En realidad, no creyó que fuera Saldanha. A saberlo lo agarra vivo, porque estaba desarmado y llevaba un brazo en cabestrillo, y seguro que habría sacado mayor provecho.
Sobre el campo quedaron insepultos todos los cadáveres. Hoy todavía se ven blanquear centenares de osamentas.
-¿Pero, nadie se rindió?
-No hubo tiempo. Cuando nos dimos cuenta no quedaba ninguno vivo. La muchachada estaba caliente con los marineros... ¡Vea qué linda rebanada!... -Se interrumpió alzando del suelo un cráneo que tenía la parte posterior tronchada, indudablemente ¡de un solo golpe de sable!...
Nos contó después este episodio:
"La tropa se entregó al carcheo, y como todos los cadáveres quedaron desnudos nos fue imposible reconocer al almirante. Por suerte, el comandante João Francisco tenía dos prisioneros, dos aspirantes ¡pobrecitos! muy jóvenes, que lloraban como chicos. A ellos se les pidió que nos lo señalaran, pero las horas pasaban y el almirante no era hallado. Les amenazaron con degollarlos si no despachaban pronto, comprendiendo que no querían entregar el cuerpo de su jefe; entonces uno de ellos señaló un muerto.
"-Este es -dijo.
"Algunas señas coincidían pero nos dimos cuenta, por las manos gruesas, la deformidad de los pies y el desaseo del cuerpo, que nos mentía.

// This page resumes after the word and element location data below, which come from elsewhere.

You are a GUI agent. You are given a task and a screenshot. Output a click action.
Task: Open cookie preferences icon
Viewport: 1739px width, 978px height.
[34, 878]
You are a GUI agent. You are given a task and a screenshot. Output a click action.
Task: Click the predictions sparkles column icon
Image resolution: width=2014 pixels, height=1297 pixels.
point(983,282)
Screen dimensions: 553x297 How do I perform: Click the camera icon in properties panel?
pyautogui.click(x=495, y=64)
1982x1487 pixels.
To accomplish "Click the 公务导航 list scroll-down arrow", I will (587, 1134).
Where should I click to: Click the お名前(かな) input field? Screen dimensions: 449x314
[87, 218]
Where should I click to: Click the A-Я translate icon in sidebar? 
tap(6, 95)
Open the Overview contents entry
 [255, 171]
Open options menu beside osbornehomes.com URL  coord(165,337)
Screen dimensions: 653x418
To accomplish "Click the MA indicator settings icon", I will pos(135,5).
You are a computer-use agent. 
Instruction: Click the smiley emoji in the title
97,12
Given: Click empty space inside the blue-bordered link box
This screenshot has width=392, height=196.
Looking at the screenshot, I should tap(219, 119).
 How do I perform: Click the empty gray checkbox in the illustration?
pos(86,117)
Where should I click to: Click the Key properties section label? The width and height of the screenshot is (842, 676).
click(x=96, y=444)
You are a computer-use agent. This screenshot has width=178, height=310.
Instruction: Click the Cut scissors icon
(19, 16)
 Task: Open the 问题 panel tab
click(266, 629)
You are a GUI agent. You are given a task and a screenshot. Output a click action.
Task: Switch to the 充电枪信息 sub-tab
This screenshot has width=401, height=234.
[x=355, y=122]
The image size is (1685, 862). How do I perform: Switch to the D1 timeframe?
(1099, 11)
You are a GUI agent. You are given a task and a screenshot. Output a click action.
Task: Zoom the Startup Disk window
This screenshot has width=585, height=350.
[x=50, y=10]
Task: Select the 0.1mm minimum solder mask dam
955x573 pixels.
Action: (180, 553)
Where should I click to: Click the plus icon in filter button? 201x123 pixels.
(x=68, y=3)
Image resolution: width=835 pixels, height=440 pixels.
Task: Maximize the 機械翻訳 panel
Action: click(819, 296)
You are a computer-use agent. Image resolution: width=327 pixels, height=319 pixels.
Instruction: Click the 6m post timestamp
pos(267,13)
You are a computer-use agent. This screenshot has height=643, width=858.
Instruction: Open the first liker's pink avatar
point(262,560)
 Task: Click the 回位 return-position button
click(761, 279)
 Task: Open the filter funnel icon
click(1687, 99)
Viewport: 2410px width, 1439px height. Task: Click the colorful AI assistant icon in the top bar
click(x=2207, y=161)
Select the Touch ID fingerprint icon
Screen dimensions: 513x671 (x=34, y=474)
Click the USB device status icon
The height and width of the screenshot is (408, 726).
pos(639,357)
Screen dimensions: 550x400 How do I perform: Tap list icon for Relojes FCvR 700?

"João Francisco lo hizo degollar en presencia del compañero por haberlo engañado.
"El otro muchacho, intimidado, nos indicó el cadáver, ¡pero João Francisco le hizo cortar la cabeza en el acto, por cobarde!
"El cuerpo de Saldanha, horriblemente mutilado, fue envuelto en un cuero fresco y mantenido largo tiempo como trofeo por el vencedor, hasta que sus amigos pudieron darle sepultura piadosa en el cementerio de Rivera, población oriental".
Y entre el cúmulo de episodios tan horrendos que conocemos, oídos a los mismos actores de la tragedia, elegiremos el siguiente, que cierra siniestramente la digresión.
João Francisco tuvo la tétrica voluptuosidad de mantener su gente acampada sobre el mismo campamento de Saldanha todo el tiempo que los miasmas lo permitieron. Lo hacía con el fin de familiarizar la tropa con el espectáculo de la muerte, y de tal manera logró su objeto que en esos días la milicada se entretuvo en desollar los cadáveres para trenzar con piel humana maneas y presillas del apero, ¡prendas muy estimables en aquellas regiones, que se exhiben como testimonios de valor y que algunos superticiosos conservan como amuletos contra las balas!
¡Y jamás olvidaremos la impresión que nos produjo oír a los oficiales de João Francisco relatar entre grandes carcajadas, cómo se divertían los milicos haciendo probar a sus compañeros más zonzos carne asada de los dijuntos, o describir una macabra disparada de caballos del campamento arrastrando los cadáveres que habían servido de estacas a la soldadesca para mantener la soga!
(1) El mayor Tambeiro se llama Salvador Lena, y es nacido en Tacuarembó, Uruguay.